Oleh : Zeynal Arifin, Lc, M.E.I*
Allah Subhanahu wa Ta’ala berfirman:
قُلْ لَنْ يُصِيبَنا إِلاَّ مَا كَتَبَ اللَّهُ لَنا هُوَ مَوْلانا وَعَلَى اللَّهِ فَلْيَتَوَكَّلِ الْمُؤْمِنُونَ
Katakanlah: “Sekali-kali tidak akan menimpa kami melainkan apa yang telah ditetapkan Allah untuk kami. Dialah Pelindung kami,dan hanya kepada Allah orang-orang yang beriman harus bertawakal.”
Ada empat kata kunci ketenangan dalam ayat yang ringkas ini.Empat kata yang menyemai benih-benih optimisme di tengah badai wabah dan musibah yang tengah terjadi akhir-akhir ini.
Pertama: kata “kataballah” (yang Allah tetapkan) Jika urusanmu kebijakannya dirancang dan ditetapkan oleh seorang pemimpin yang cerdas, bijaksana dan penuh kasih sayang, engkau akan merasa tenang dan menerima dengan penuh rasa optimis. Lalu, bagaimana jika yang merancang dan menetapkan urusanmu itu adalah Allah; sumber segala ilmu, kebijaksanaan dan kasih sayang? Dalam ayat diatas disebutkan musibah itu dirancang dan ditetapkan oleh Allah, maka tenangkanlah hatimu dan berbahagialah.

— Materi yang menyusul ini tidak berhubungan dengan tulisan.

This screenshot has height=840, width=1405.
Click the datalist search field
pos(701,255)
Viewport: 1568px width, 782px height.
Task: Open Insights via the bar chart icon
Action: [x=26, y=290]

Kedua: kata “lana” (untuk kami) Dalam bahasa Arab, “lana” dan “alaina” sama-sama diterjemahkan untuk kami. Tapi, konteks “lana” adalah kebaikan, kegembiraan dan kemaslahatan. Sementara konteks “‘alaina” adalah keburukan, kesengsaraan dan kemudharatan. Musibah ditetapkan Allah “lana” untuk kebaikan, kegembiraan dan kemaslahatan kita, bukan “alaina” untuk keburukan, kesengsaraan dan kemudharatan kita.
Demikianlah para mufassir menterjemahkan ayat ini. Misalnya, Ibnu Asyur dalam At Tahrir wat Tanwir (10/223) mengatakan:
فَهُوَ نَفْعٌ مَحْضٌ كَمَا تَدُلُّ عَلَيْهِ تَعْدِيَةُ فِعْلِ كَتَبَ بِاللَّامِ الْمُؤْذِنَةِ بِأَنَّهُ كَتَبَ ذَلِكَ لِنَفْعِهِم
Ketiga: kata “Huwa maulana” (Allah Pelindung kami) Jika para dokter merasa lebih tenang ketika bertugas dilengkapi dengan Alat pelindung diri (APD), jika kita merasa terlindungi dengan berbagai fasilitas yang mendukung kesehatan kita, maka bagaimana mungkin kita tidak merasa tenang jika yang melindungi kita adalah Allah, sebaik-baiknya pelindung? Dzat yang tidak pernai lalai, tertidur atau bahkan mengantuk barang sekejap pun?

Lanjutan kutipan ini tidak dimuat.